### Görev A
Kayıtlardan "Open" kelimesini içeren her satırı göster.

### Metin bloğu

□ □ □ □ □

Karahasanlıların Üst Soyu

A) Genel Bilgi

Tarihi kayıt ve belgelerde zikredildiği üzere Karahasanlılar, Oğuzların, iki ana kolundan birini teşkil eden Boz-Oklar (Bozoklar)’ın Yıldız Han oğullarından, Beğdili (Beğ-Dili, Beydili) boyunun Yeni-İl kolu obaları içinde yer almaktadır. Şimdi Karahasanlıların bağlı oldukları bu etnik yapıları yukarıdan aşağıya doğru incelemeye çalışalım.

□ □ □ □ □

### Verilen kayıtlar
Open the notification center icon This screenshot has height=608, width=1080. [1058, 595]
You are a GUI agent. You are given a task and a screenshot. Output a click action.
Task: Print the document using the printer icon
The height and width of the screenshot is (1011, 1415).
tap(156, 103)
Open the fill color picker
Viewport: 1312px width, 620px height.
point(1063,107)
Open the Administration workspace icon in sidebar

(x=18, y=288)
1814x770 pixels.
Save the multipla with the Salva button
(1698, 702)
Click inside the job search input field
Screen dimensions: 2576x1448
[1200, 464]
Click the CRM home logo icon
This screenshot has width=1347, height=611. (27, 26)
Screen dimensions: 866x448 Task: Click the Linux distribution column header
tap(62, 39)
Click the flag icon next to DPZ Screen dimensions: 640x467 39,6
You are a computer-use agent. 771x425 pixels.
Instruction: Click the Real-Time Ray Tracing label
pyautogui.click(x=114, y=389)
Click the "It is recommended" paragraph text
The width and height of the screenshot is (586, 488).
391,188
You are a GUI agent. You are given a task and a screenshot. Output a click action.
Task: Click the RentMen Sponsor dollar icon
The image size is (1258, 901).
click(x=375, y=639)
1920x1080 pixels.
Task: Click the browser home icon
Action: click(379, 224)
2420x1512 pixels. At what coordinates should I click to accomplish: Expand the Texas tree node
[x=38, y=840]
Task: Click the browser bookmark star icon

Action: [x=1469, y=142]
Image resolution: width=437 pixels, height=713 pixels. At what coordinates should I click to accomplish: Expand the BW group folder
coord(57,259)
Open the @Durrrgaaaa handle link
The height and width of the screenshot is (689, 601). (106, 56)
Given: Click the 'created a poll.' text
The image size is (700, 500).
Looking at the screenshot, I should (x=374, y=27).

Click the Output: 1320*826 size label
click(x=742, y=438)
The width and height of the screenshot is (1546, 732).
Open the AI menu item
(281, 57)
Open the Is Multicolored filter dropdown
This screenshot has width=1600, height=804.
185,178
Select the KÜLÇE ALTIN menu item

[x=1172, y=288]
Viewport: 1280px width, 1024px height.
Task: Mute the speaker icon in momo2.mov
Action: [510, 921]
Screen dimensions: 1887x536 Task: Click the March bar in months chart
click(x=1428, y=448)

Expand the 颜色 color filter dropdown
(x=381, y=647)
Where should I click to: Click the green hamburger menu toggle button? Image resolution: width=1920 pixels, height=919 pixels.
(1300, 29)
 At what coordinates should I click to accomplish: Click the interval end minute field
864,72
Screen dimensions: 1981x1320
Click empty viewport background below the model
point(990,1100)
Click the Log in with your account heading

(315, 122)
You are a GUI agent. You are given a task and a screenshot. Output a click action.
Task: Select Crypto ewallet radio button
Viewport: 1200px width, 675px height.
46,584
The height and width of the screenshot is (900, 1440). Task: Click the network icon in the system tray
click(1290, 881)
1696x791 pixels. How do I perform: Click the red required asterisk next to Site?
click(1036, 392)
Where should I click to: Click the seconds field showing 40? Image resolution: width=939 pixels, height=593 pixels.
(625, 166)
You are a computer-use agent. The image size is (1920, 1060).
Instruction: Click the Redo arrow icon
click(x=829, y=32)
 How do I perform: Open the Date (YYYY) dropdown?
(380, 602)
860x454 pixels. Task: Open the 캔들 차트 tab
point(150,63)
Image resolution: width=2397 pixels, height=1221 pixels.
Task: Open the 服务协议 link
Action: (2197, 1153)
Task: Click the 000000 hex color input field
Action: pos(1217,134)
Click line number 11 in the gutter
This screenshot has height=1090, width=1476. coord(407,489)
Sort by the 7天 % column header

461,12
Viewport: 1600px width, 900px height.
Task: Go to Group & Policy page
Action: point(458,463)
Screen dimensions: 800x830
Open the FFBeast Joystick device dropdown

□ □ □ □ □

### Görev B
Karahasanlıların üst soyunu anlatan metni baştan sona, hiçbir değişiklik yapmadan aktar.

### Doğru sonuç A
Open the notification center icon This screenshot has height=608, width=1080. [1058, 595]
Open the fill color picker
Open the Administration workspace icon in sidebar
Open the @Durrrgaaaa handle link
Open the AI menu item
Open the Is Multicolored filter dropdown
 How do I perform: Open the Date (YYYY) dropdown?
860x454 pixels. Task: Open the 캔들 차트 tab
Task: Open the 服务协议 link
Open the FFBeast Joystick device dropdown

### Doğru sonuç B
Karahasanlıların Üst Soyu

A) Genel Bilgi

Tarihi kayıt ve belgelerde zikredildiği üzere Karahasanlılar, Oğuzların, iki ana kolundan birini teşkil eden Boz-Oklar (Bozoklar)’ın Yıldız Han oğullarından, Beğdili (Beğ-Dili, Beydili) boyunun Yeni-İl kolu obaları içinde yer almaktadır. Şimdi Karahasanlıların bağlı oldukları bu etnik yapıları yukarıdan aşağıya doğru incelemeye çalışalım.